Hello from another person with complex PTSD because of being exposed to serious and often shocking violence and emotional / verbal abuse from the time I was a toddler. I'm two decades on from you and it's been a bit of a road. I didn't even know I had complex PTSD until four years ago, when the whole thing became very obvious due to some really disturbing recovered memories from very early childhood (on top of existing ones). That was an a-ha experience. I always knew that my childhood wasn't roses and objectively knew from the time I was a teenager that my birth family were physically, verbally and emotionally abusive, but I could never connect the emotions with the memories - it was like watching a movie in a really detached way.

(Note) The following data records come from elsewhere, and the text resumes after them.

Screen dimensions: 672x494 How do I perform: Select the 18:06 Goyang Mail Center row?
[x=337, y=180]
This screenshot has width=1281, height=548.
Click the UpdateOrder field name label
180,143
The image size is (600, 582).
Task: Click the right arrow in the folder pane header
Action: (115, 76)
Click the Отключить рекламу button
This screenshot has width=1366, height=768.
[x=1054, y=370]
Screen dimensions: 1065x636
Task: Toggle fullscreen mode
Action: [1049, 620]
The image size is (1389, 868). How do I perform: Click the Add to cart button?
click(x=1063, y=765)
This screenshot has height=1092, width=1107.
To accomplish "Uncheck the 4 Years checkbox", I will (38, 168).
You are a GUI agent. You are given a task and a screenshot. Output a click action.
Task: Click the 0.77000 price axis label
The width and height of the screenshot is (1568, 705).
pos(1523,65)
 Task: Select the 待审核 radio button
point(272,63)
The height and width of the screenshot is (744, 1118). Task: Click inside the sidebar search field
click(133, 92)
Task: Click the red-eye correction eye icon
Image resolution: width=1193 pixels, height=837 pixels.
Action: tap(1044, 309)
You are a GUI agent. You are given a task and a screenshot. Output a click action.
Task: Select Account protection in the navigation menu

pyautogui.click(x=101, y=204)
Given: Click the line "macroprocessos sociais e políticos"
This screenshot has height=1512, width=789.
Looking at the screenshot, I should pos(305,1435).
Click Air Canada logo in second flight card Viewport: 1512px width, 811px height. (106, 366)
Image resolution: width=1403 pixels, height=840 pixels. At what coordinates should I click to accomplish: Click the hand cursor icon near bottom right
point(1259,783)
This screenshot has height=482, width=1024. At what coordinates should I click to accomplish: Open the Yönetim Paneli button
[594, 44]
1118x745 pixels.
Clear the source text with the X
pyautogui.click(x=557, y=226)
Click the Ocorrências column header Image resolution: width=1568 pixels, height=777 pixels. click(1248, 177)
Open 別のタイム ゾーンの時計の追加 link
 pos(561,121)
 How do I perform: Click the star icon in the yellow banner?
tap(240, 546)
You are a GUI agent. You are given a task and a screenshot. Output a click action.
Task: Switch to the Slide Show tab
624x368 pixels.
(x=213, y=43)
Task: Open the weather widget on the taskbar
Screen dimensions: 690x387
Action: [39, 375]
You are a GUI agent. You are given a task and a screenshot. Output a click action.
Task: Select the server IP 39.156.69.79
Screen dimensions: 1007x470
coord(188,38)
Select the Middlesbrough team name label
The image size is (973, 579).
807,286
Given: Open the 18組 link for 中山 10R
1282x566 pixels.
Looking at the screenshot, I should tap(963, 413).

Of course, as you'd be aware, that's because children in those sorts of situations have to put their emotions mostly to one side all their young lives just so they can survive childhood - there's noone to process them with, and you can't get on with constructive activities that will help you get away if you're falling down a black hole. As a child, I concentrated very seriously on schoolwork as a road to eventual independence, and that paid off. I entered university on the fast track at 16, graduated with a double science degree and the top student prize, and worked initially as a research scientist, and later on as an educator, first at university and later on in high schools, where I taught freely across the physical and life sciences, as well as English and English Literature, in academic courses for students aiming to enter university. I really enjoyed working with the 12-17 age group in part because they have amazing brains, and in part because I knew what life was really like behind closed doors for some of these young people, and could be a warm, positive, encouraging adult for them in the way some of my own teachers along the road had been for me, which had made a huge difference to my life.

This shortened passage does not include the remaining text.